Steve Scott, who has returned to Cray as CTO after being CTO for Nvidia’s Tesla GPU coprocessor line and a systems architect for Google, did not pre-announce the Shasta architecture today as the Aurora system was unveiled at Argonne. But in a blog post, Scott did give some hints about the Shasta machines. (And don’t forget for one nanosecond that Scott was the architect of many of the interconnects and systems that Cray sold over the past decade.)
Shasta, he said, would be the most flexible system that Cray has ever built, harkening back to the original plans for the “Cascade” designs and the supercomputer maker first vocalized its “adaptive supercomputing” vision of mixing multiple processor types and multiple interconnects in a single system.

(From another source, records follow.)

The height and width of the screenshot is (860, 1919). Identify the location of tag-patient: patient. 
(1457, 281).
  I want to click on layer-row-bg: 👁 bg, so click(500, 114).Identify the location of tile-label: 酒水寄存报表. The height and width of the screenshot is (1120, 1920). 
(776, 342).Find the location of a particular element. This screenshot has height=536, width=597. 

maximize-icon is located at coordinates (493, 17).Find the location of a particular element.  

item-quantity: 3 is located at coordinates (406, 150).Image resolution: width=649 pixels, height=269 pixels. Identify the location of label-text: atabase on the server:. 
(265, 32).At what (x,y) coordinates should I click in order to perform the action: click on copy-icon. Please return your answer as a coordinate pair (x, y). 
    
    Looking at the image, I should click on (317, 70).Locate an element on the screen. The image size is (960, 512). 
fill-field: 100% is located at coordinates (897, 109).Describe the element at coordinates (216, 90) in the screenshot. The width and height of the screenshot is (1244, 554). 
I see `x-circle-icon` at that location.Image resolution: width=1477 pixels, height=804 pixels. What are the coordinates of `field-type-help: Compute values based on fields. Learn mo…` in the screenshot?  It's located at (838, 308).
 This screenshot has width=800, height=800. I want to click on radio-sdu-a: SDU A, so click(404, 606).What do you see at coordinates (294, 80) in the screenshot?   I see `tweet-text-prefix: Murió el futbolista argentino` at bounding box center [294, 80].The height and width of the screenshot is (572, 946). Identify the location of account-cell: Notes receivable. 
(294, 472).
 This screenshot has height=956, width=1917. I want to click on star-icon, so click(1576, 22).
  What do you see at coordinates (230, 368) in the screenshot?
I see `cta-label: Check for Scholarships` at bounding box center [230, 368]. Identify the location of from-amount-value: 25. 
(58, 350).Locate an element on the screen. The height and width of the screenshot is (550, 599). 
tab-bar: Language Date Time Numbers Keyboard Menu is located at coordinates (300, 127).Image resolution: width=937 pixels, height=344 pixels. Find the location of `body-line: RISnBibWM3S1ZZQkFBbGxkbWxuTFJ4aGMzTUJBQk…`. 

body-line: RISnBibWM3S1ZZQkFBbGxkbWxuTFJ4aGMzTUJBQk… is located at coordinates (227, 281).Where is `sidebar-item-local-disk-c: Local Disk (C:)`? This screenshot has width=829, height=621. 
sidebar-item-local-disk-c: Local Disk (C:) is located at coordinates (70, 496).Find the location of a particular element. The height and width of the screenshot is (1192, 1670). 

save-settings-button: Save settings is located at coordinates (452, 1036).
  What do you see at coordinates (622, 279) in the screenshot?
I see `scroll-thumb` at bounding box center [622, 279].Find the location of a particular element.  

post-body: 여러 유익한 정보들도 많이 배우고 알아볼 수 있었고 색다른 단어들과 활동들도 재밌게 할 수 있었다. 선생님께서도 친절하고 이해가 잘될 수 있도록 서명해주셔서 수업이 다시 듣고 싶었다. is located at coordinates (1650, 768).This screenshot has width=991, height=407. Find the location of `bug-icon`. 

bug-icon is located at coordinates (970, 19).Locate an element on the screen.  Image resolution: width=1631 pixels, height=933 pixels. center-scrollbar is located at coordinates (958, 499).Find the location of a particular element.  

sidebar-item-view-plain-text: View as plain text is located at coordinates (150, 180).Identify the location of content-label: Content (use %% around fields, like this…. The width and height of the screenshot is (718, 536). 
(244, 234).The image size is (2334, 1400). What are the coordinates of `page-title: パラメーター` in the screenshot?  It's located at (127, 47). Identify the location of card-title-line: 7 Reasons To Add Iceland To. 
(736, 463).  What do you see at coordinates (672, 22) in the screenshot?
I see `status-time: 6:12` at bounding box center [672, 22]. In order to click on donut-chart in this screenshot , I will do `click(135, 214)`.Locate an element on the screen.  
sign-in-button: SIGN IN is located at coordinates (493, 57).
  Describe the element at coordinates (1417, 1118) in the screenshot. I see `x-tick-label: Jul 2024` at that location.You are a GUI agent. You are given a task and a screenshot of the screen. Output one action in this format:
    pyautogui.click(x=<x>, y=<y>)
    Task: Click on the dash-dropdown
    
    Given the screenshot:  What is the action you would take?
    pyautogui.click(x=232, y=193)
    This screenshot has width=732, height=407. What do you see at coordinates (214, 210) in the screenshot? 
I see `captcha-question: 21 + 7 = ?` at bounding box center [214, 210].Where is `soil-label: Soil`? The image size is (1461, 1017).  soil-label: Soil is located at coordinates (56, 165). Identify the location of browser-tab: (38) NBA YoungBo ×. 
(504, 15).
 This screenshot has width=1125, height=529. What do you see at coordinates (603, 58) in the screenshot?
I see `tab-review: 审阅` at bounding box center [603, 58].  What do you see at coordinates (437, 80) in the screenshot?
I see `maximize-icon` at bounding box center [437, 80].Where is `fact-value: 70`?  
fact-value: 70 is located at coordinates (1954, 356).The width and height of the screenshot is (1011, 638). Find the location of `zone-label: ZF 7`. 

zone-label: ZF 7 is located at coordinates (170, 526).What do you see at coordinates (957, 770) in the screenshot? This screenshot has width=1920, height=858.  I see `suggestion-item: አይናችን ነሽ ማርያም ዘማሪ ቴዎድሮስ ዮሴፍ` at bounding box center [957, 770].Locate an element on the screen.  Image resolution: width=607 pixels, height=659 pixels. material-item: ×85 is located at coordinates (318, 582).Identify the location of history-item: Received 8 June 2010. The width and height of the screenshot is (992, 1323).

This is precisely the plan with Shasta, which Scott says will support both Xeon Phi processors (like the “Knights Hill” massively multicore chips from Intel used in Aurora) as well as future Xeon processors. The Shasta machines will similarly support the second-generation Omni-Path interconnect from Intel, which borrows ideas from both InfiniBand and Aries to create an HPC-tuned, high-bandwidth, low-latency interconnect. But importantly, Scott made it clear that Shasta systems will include other processor types and other interconnects. What these are, Scott did not say, but it seems highly unlikely that Cray will support Power processors and very likely, considering the research it is already doing on this front, that it will support ARM processors. The ARM chips from Cavium and Broadcom seem likely candidates, seeing as though they are arguably better designs than the ones from AMD and Applied Micro. There is also an outside possibility of Cray creating its own interconnect for Shasta, particularly because ARM processors won’t have anything even remotely like Aries or Omni-Path.
“The Shasta network will have significantly higher performance and even lower diameter (ergo, low latency and bandwidth-efficient) than the groundbreaking Aries network in the Cray XC40 system,” Scott explained. “Using this network, we’ll be able to build truly balanced systems, where the network is tightly integrated and well matched to the processing nodes. High network bandwidth relative to local compute and memory bandwidth is key for sustained performance on real world codes.”
Because of its increasing focus on enterprise customers, Cray will also be tweaking the Shasta system packaging so it can be used in standard racks with a relatively small compute footprint to start and scaling all the way up to massive systems with the custom racks necessary for compute density in HPC centers. Scott hints that the machines will use warm-water cooling in some configurations so it can put higher-power processors into Shasta systems, too. The future machines will support Docker containers on Cray’s variant of Linux as well as the OpenStack cloud controller to orchestrate resources on the machine.
“This will be viewed in the future I hope as a machine that pushed the envelope and showed how to take the next step in how we build memory hierarchies. That has a lot to do with the stacked memory, but the focus on maintaining a consistent architecture and enabling current users’ codes to work well here is one of the key focuses and constraints of our system. There are revolutions at the processor level but a lot of the work is also in software, which is going to make this machine usable for the codes that will run on Aurora,” Gara says.